Whether ICSI should be preferred to IVF for cases of non-male factor subfertility remains an open question. Further research should report live birth rates and adverse events.
In vitro fertilisation (IVF) as treatment for male factor subfertility is associated with lower fertilisation and pregnancy rates than for other indications. Since the late 1980s several assisted fertilisation techniques have emerged and have been rapidly developed to try to enhance results for couples with male factor subfertility, or to help couples with severe male factor for whom conventional IVF was not possible. The techniques of partial zona dissection (PZD) and of subzonal microinjection of spermatozoa into the perivitelline space (SUZI) are by far surpassed by the technique of intra-cytoplasmatic sperm injection (ICSI). ICSI has proven to be the therapy of choice for couples with severe male factor subfertility. This is an update of the review, first published in 1999, comparing ICSI to IVF for couples with non-male fertility.
To investigate whether ICSI improves live birth rate in comparison to IVF in couples with non-male subfertility.
We searched the Cochrane Menstrual Disorders and Subfertility Group Trials Register (searched 30 May 2002), the Cochrane Central Register of Controlled Trials (CENTRAL) (The Cochrane Library 2002, Issue 2), PubMed (January 1992 to July 2002) and reference lists of articles. This search was re-run for the update (August 2010).

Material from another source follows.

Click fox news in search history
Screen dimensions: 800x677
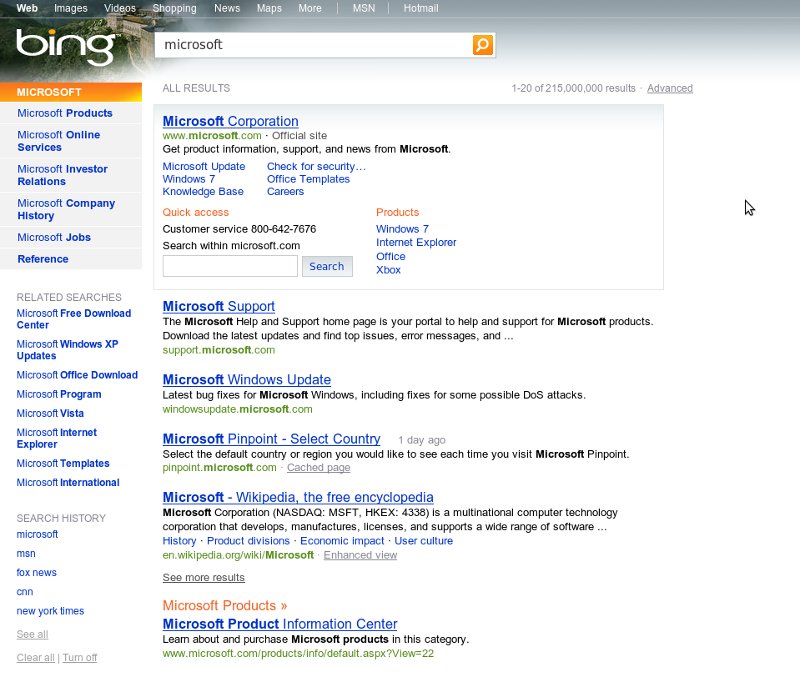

Trials were included if they compared the effects of the IVF and ICSI techniques on livebirths, pregnancy and fertilisation outcomes. Only randomised clinical studies were included in this review.

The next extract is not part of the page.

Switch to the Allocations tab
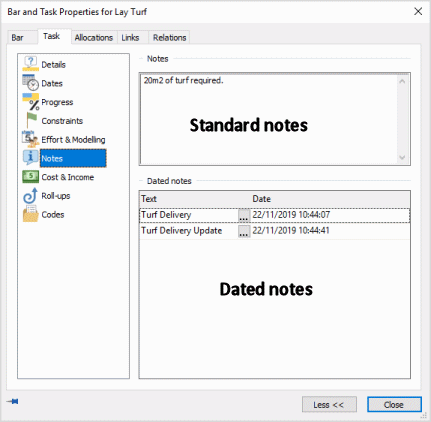 click(94, 38)
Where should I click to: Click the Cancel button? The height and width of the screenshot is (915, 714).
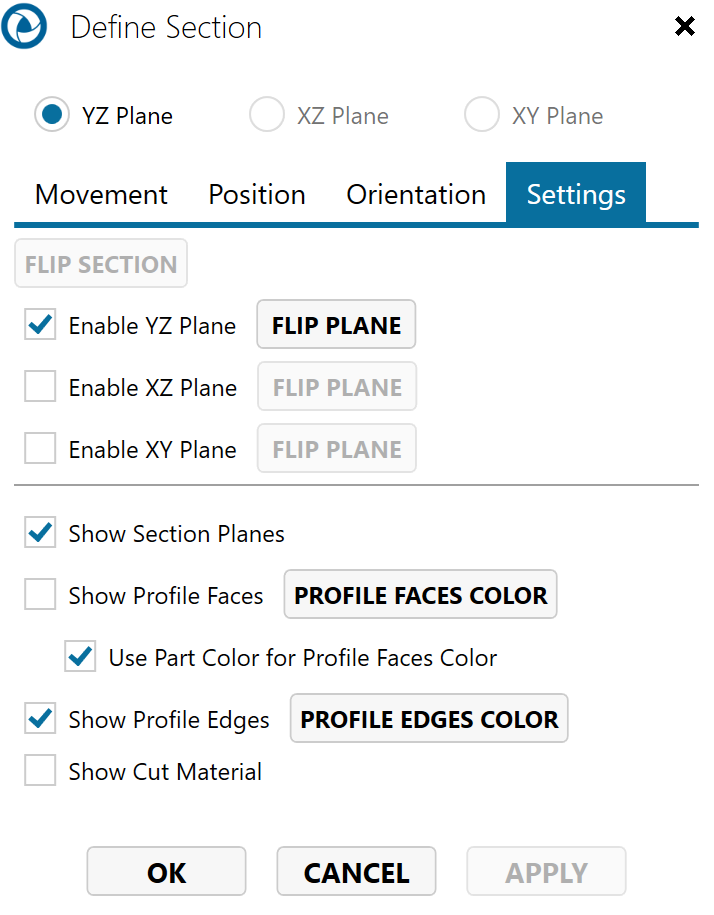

One study met the inclusion criteria for this review. The study compared ICSI with IVF within couples with non-male infertility. Data was extracted independently by two review authors.
There were no data comparing live birth rates. The single identified study did not find a difference in pregnancy rates (OR 1.4, 95% CI 0.95 to 2.2). There were no data on miscarriage rates from the one identified randomised clinical trial, nor on other adverse events that may be of concern such as congenital malformations.